Oyinkan Braithwaite's 'My Sister the Serial Killer' Is the Lagos-Set Novel Rocking the Crime Thriller Genre

We speak with the Nigerian author about the success of her debut novel, and breaking the boundaries of "African Lit."

"I have always been drawn to dark topics," says Oyinkan Braithwaite, the 30-year-old Nigerian author behind the critical darling of a novel My Sister, the Serial Killer.

Her declaration helps explain the subject and title of her debut novel, which tells the story of Ayoola, a young woman who has developed a not-so-healthy habit of murdering her boyfriends, leaving her older sister, the book's protagonist, Korede to clean up her mess. You may have noticed it's ubiquitous cover—which features a young black woman wearing a headwrap, casually looking on as a knife-wielding hands is reflected in her sunglasses—on your timeline or at your local store.
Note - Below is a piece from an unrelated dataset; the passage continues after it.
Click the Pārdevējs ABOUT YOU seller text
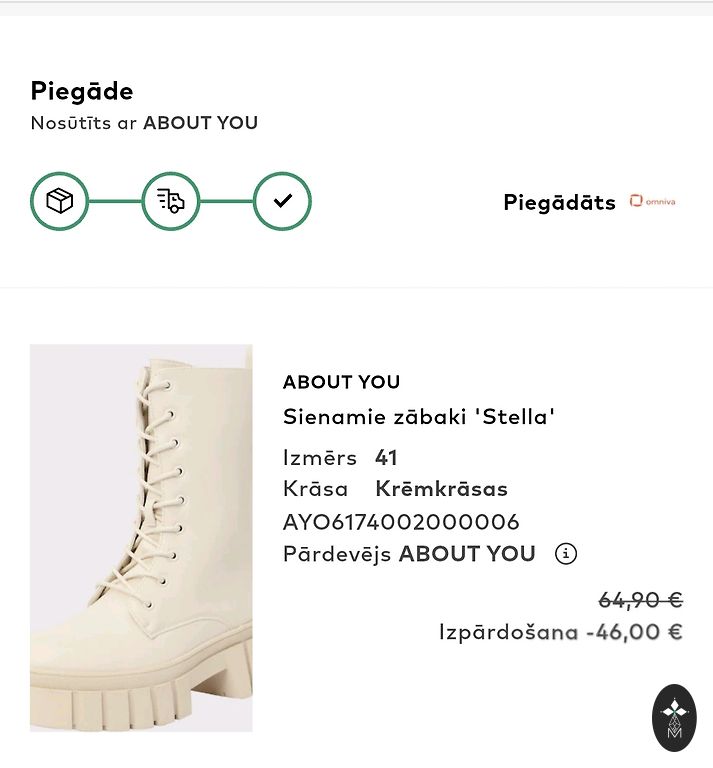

The internationally-released, Nigerian-made novel sits confidently on retail shelves previously reserved for mass-market thrillers.

The dark and humorous, Lagos-set novel is extreme—but not just because of all the murdering that happens. It also examines the extreme nature of the many things that can push people to the edge. For the sisters, it's: intergenerational trauma, abuse, the prevalence of a culture that rewards beauty above all else, as well as having to battle with their own personal shortcomings—just to name a few.